The most difficult part was towards the end when we were working with long data and were graphing it. Are there other examples of geomtile?

Towards the end when going over some of the ggplot section.

I do have another couple examples of geom_tile() in part6, but at the end so I’m not confident we will get to it. But we will go over ggplot with long data a lot in part6 (class 7) so I hope that will help.

geom_tile works best on summarized data, showing for instance the mean of a numeric value within groups:

penguin_means <- penguins %>%
  group_by(species, island) %>%
  summarize(mb = mean(bill_length_mm, na.rm = TRUE))
## `summarise()` has grouped output by 'species'. You can override using the
## `.groups` argument.
penguin_means
## # A tibble: 5 × 3
## # Groups:   species [3]
##   species   island       mb
##   <fct>     <fct>     <dbl>
## 1 Adelie    Biscoe     39.0
## 2 Adelie    Dream      38.5
## 3 Adelie    Torgersen  39.0
## 4 Chinstrap Dream      48.8
## 5 Gentoo    Biscoe     47.5
ggplot(penguin_means) + 
  aes(x = island,
      y = species,
      fill = mb) + 
  geom_tile()+
  labs(fill = "Mean bill length (mm)")

Clearest Points

Lots of summarize(), join, pivot!

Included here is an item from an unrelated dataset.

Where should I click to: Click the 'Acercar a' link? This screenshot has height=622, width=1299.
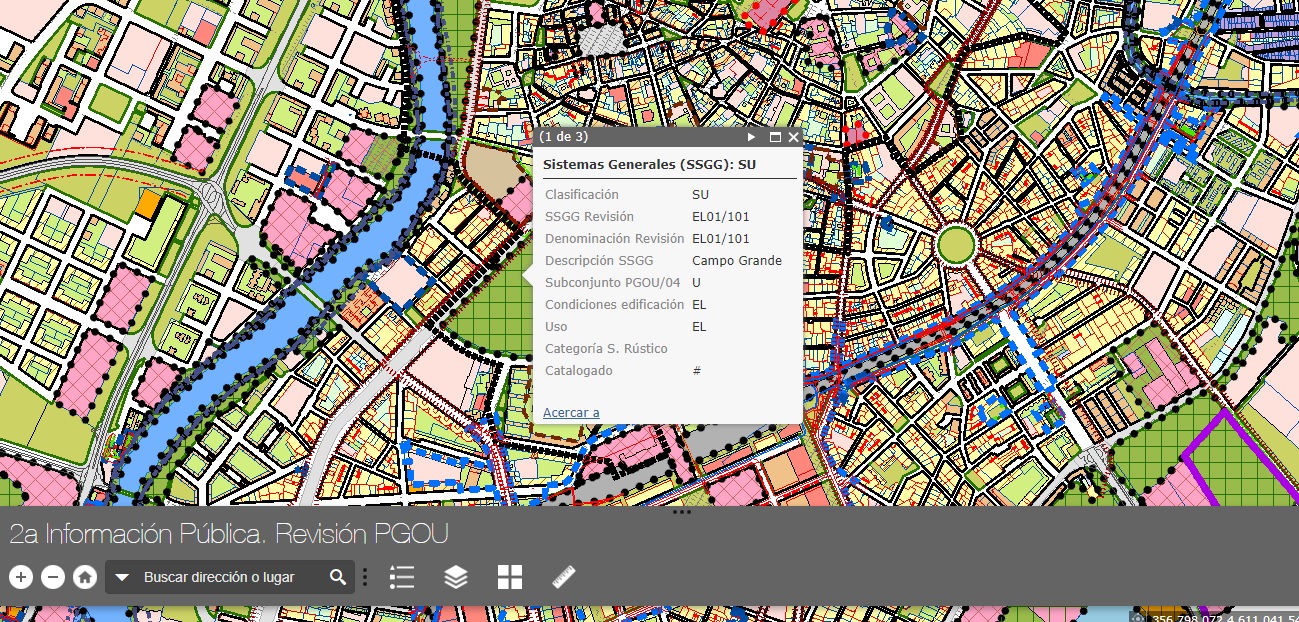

Thanks, all!

Other Notes

The very best part of this class is the strange and useful tidbits that aren’t even on the syllabus!

Well that’s good to know! I’ll try to go on more tangents =)

I’m interested in doing more with summary tables

Yes, this is useful. It was my plan to get to this when we talk about statistical modeling and summary tables of cohorts/data. I hope we get there, we will do this after we talk about lists/purrr.

I think I’m getting a little turned around as functions are added, used in concert and combined with tips for advanced users. A main, base take-away for primary functions etc. would help me integrate new concepts to previous ones.

Good feedback, thank you! I try to do this with more. I’m hoping part6 will give everyone a chance to practice with what we’ve learned so far, to solidify these concepts before we move on to the next section of lists, functions, and purrr topics.